Exercise directions:
Pictures should not appear in the copy; the records themselves must be written out exactly.

Working data:
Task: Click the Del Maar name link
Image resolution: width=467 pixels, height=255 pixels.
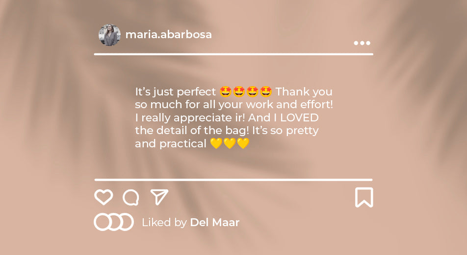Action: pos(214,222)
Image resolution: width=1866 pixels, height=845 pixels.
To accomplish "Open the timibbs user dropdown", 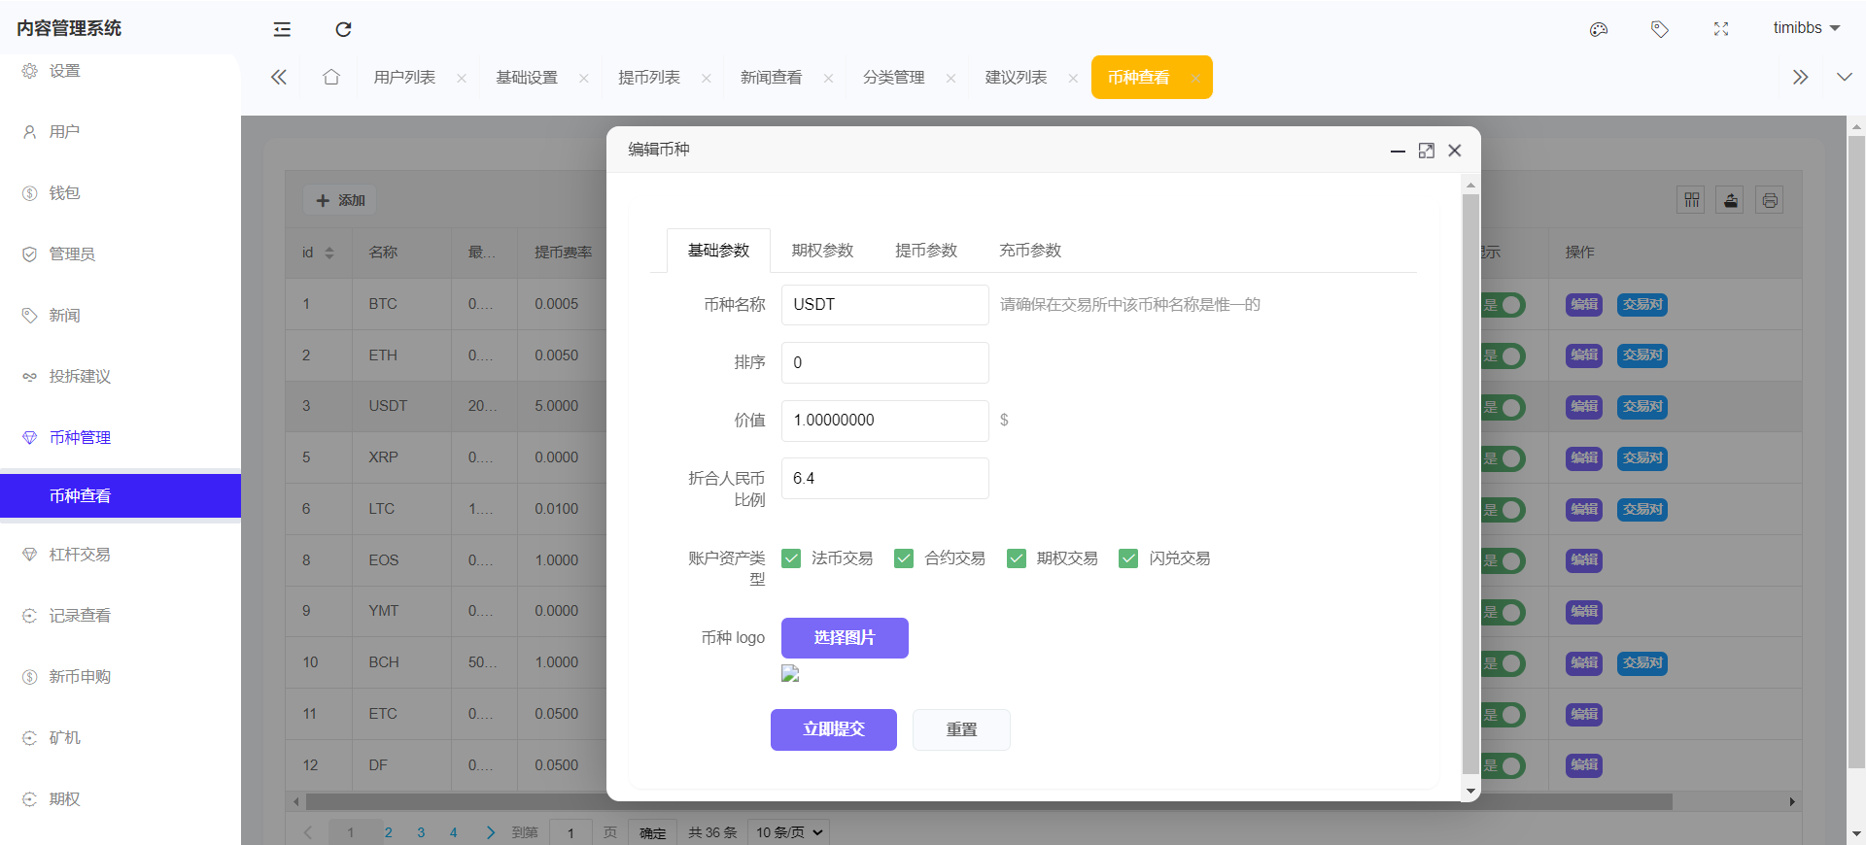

Reply:
Task: Click the Del Maar name link
Image resolution: width=467 pixels, height=255 pixels.
Action: pos(214,222)
Image resolution: width=1866 pixels, height=845 pixels.
To accomplish "Open the timibbs user dropdown", 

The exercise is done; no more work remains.